“The Estrangement Principle” by Ariel Goldberg— An Essay on Queer Art

Goldberg, Ariel. “The Estrangement Principle”, Nightboat Books, 2016.

An Essay on Queer Art

Amos Lassen

We live in a world that loves categorization and we try to find nice little categories where everything fits and it is not easy to do so. One such category is “queer art”. Ariel Goldman looks at that in this book length essay about the problematic label. We face the question of is queer art that which is made/created by queer people or is it something else. Goldberg thinks that we need wider areas of associations with art made by queer identified people. He explores the lives and works of writer Renee Gladman, and artists Jack Waters and Peter Cramer, among many others in order to show the real complexity of the issue as well as examines the communities and histories behind art. He brings together cultural criticism, close readings, and personal anecdotes yet he never loses site of his goal. We see here that are serious problems in attempting to classify and/or name movements and this can quickly become an exercise in contradiction. Goldberg raises several questions including if it is indeed possible to interrupt the labeling of art while it is the process of being produced and if naming is commodification in a society that is postcapitalist society.

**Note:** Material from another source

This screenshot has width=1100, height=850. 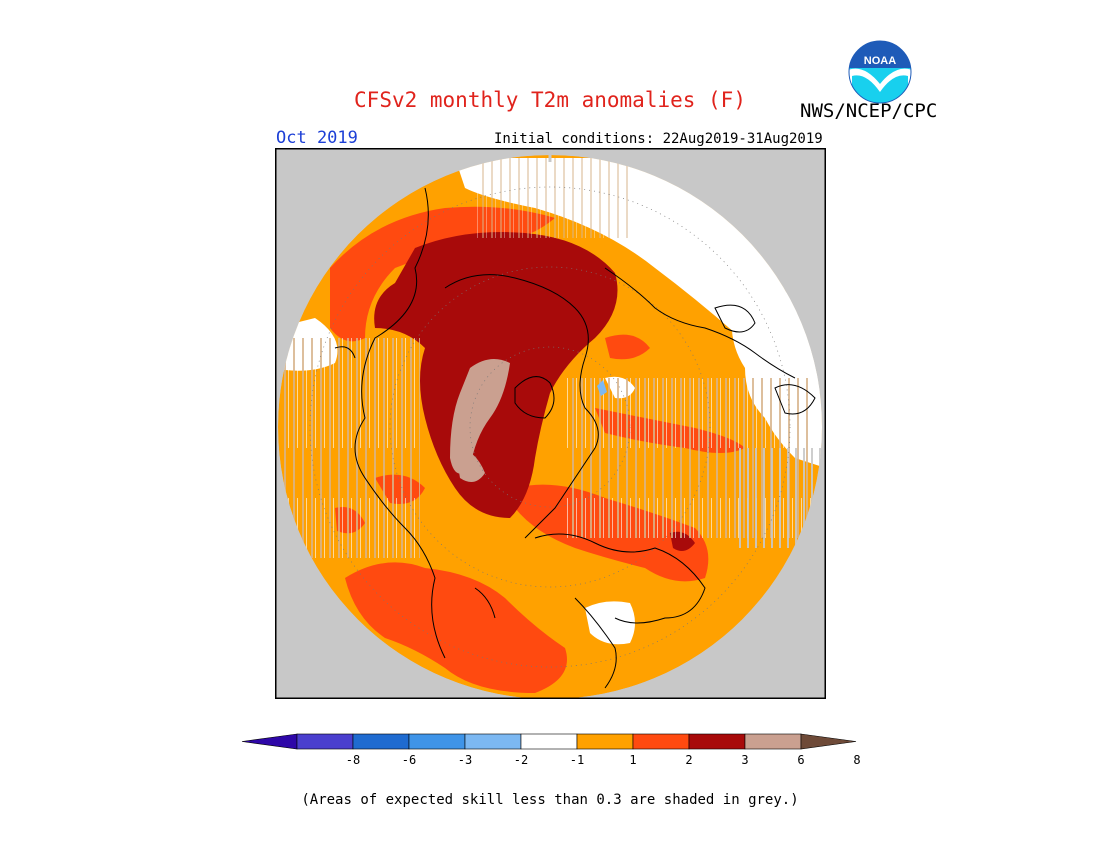 I want to click on colorbar-tick-label: 6, so click(x=800, y=760).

Goldberg gives us a historical and literary research project focusing on writers and artists who are conflicted and resist labels on their work. He looks at the pressures LGBTQIGNC+ (Lesbian, Gay, Bi, Trans, Queer, Intersex, Gender-Non-Conforming, Plus) people face today and presents what he has found by looking at it “through the lens of the New Narrative movement and the intersection of activism and writing in the work of Jack Waters, Rachel Levitsky, Gregg Bordowitz, Tisa Bryant and Sarah Schulman”. 

Much of Goldberg’s research is based the use of the word “queer” in queer theory’s canon. He shows to get to this “through the tradition of the public intellectual performing close readings of the mundane publicity around us: press releases, mission statements, book blurbs and gossip”. It is important to note that this is a “durational inquiry about the feelings of urgency and doubt”.